[RECORDS TO USE Boundary: Start]

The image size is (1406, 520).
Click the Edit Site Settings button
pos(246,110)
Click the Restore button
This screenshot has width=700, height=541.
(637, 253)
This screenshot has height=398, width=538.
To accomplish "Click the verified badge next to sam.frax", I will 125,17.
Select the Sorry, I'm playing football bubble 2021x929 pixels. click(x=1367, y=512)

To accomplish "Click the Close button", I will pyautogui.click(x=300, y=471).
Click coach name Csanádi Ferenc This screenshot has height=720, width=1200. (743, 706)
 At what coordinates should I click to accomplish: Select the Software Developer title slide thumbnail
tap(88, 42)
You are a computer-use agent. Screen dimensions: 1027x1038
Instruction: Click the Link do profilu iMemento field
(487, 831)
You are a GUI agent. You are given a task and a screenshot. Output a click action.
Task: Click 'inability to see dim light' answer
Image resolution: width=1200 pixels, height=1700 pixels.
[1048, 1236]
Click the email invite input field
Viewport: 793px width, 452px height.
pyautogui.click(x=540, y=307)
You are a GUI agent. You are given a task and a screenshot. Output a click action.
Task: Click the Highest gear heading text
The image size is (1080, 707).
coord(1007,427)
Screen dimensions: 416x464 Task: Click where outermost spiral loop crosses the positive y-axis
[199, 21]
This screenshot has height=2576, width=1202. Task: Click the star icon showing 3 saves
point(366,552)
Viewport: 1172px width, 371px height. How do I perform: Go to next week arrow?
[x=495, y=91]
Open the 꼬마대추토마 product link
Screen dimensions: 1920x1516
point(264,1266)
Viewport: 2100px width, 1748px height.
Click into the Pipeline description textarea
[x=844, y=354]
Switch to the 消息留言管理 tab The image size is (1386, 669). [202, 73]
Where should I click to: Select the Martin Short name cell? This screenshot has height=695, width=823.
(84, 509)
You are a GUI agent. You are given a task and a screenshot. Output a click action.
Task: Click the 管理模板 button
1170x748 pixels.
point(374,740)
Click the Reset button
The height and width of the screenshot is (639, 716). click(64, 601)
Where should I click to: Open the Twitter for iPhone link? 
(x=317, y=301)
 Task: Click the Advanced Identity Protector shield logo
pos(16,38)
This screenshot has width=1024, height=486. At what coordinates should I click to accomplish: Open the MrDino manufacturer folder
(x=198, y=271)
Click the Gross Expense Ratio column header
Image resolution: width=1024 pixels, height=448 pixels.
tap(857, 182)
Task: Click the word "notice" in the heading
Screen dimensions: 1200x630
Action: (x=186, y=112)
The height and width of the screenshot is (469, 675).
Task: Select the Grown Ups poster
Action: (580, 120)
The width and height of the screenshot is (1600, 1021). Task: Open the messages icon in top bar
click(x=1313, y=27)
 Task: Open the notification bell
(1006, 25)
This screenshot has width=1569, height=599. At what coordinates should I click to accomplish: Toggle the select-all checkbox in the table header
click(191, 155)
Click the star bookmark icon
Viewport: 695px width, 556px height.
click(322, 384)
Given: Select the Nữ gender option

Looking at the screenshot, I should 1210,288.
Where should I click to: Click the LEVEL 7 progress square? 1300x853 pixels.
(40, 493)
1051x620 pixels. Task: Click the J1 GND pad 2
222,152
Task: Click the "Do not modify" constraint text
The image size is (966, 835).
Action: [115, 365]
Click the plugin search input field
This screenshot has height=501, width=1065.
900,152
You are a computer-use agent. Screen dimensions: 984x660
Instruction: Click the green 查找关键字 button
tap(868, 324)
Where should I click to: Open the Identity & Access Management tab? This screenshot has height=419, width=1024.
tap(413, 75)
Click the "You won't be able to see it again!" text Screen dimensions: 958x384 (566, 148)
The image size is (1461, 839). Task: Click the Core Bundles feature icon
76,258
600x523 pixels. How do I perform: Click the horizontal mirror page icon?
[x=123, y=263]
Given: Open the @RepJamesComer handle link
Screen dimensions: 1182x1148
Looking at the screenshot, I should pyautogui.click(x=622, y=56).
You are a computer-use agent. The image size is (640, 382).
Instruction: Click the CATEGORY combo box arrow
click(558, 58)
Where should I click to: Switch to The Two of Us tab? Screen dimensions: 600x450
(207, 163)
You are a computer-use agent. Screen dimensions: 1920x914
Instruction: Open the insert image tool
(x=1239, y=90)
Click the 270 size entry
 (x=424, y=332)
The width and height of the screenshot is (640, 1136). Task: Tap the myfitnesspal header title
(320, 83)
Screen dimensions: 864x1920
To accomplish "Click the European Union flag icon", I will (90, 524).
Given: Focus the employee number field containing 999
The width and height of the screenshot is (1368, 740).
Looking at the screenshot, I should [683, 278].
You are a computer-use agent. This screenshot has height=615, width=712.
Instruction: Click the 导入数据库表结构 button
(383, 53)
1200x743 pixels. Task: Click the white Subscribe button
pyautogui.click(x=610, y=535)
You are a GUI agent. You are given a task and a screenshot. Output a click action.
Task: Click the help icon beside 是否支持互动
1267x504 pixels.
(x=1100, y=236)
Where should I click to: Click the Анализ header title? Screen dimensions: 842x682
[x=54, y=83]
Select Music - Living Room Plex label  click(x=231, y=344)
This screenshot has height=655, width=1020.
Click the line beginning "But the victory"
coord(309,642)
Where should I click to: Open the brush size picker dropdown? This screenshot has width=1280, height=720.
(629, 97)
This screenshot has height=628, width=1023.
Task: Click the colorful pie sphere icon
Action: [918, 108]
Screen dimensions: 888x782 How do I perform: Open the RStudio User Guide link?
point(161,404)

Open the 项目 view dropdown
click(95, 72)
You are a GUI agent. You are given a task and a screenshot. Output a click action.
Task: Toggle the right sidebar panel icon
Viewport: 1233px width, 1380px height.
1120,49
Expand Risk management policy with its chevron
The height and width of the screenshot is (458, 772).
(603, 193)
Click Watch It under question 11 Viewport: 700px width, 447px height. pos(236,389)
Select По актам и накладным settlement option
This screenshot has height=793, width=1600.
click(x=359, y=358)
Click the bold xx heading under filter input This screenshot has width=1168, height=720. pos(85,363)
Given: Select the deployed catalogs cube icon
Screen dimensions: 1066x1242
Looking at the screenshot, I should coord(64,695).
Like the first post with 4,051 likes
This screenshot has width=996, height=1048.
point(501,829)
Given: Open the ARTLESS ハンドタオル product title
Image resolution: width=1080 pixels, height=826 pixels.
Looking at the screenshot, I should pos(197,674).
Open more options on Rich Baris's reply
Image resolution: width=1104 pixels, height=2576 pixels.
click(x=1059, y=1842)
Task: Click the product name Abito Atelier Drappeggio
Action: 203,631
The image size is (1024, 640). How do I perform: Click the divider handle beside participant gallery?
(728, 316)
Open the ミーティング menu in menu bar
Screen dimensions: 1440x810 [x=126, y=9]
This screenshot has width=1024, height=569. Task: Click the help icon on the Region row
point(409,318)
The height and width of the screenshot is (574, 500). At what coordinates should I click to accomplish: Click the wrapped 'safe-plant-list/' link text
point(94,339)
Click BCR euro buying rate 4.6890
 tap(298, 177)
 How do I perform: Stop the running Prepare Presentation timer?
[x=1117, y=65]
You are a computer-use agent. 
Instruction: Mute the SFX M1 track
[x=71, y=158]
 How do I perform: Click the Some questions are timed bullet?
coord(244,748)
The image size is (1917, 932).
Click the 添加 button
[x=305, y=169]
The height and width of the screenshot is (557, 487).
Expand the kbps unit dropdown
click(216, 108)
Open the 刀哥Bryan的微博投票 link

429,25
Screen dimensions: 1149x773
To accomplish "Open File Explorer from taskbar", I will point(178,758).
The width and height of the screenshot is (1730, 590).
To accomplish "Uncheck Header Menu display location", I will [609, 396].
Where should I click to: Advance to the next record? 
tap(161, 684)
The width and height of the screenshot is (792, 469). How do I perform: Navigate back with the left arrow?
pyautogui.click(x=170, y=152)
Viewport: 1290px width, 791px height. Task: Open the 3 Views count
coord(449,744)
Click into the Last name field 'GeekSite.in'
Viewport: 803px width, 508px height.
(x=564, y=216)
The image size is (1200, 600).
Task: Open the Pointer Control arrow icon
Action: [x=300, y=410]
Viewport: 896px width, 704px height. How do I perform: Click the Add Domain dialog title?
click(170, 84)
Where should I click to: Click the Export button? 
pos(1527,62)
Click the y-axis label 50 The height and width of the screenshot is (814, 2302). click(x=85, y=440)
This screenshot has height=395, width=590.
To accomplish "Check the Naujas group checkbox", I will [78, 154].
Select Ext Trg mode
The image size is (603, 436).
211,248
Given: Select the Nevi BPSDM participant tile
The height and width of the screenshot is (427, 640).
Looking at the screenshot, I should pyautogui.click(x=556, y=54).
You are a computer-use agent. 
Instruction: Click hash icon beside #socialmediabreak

[RECORDS TO USE Boundary: End]

DESCRIPTION OF THE TASK
Repeat the entries above exactly, from the first line through the line containing "Click coach name".

FINISHED EXERCISE
The image size is (1406, 520).
Click the Edit Site Settings button
pos(246,110)
Click the Restore button
This screenshot has width=700, height=541.
(637, 253)
This screenshot has height=398, width=538.
To accomplish "Click the verified badge next to sam.frax", I will 125,17.
Select the Sorry, I'm playing football bubble 2021x929 pixels. click(x=1367, y=512)

To accomplish "Click the Close button", I will pyautogui.click(x=300, y=471).
Click coach name Csanádi Ferenc This screenshot has height=720, width=1200. (743, 706)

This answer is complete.